Green synthesis of MnO2 via plant extracts and its composite with exfoliated graphene for high-performance asymmetric supercapacitors

Abstract

Pure MnO2 nanostructure oxides were synthesized by a green synthesis method using purified natural extracts of watercress (MW) and spinach (MS) as benign and economical reducing agents for KMnO4. The MnO2/graphene composites (GMW and GMS) were prepared through a physical mixing process, in which MnO2 oxide was uniformly loaded on graphene sheets. The composition, morphology, and microstructure of the as-prepared oxides and composites were characterized using X-ray diffraction (XRD), Thermal gravimetric analysis (TGA), Raman, Scanning electron microscope (SEM), and Transmission electron microscope (TEM).
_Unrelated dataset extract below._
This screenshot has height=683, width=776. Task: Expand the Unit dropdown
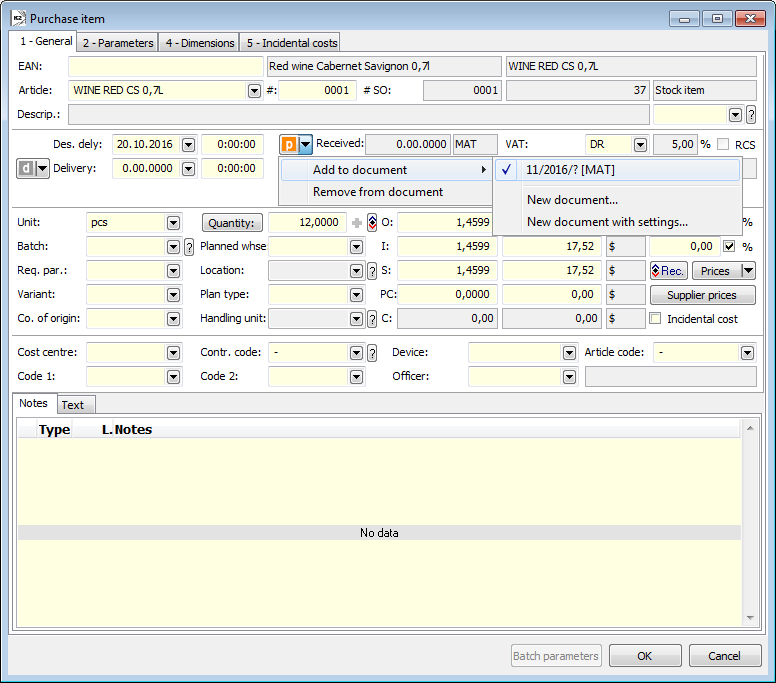(x=173, y=223)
Additionally, the supercapacitive performance was examined by electrochemical impedance spectroscopy (EIS), cyclic voltammetry (CV), and galvanostatic charge/discharge (GCD). The results imply that the composites GMS and GMW exhibit specific capacitances of 334 and 500 F/g at 1 A/g, respectively, and GMW shows a capacitance retention of 71 % after 7000 cycles at 200 mV/s. Herein, the charge storage mechanism in MnO2/graphene composites is discussed in detail. An asymmetric supercapacitor (ASC) was assembled using the GMW composite and graphene as positive and negative electrodes, respectively. The as-assembled ASC device GMW//GE was scanned reversibly at a voltage of 0–1.8 V and showed a specific capacitance of 167 F/g at 0.5 A/g with a rate capability of 77 % (128.3 F/g at 5 A/g). Moreover, the ASC exhibited excellent cycle stability of 94 % after 2000 cycles and an energy density of 18.9 Wh/kg at a power density of 2.25 kW/kg. These encouraging results showed enormous potential in developing supercapacitors with enhanced performance for practical applications.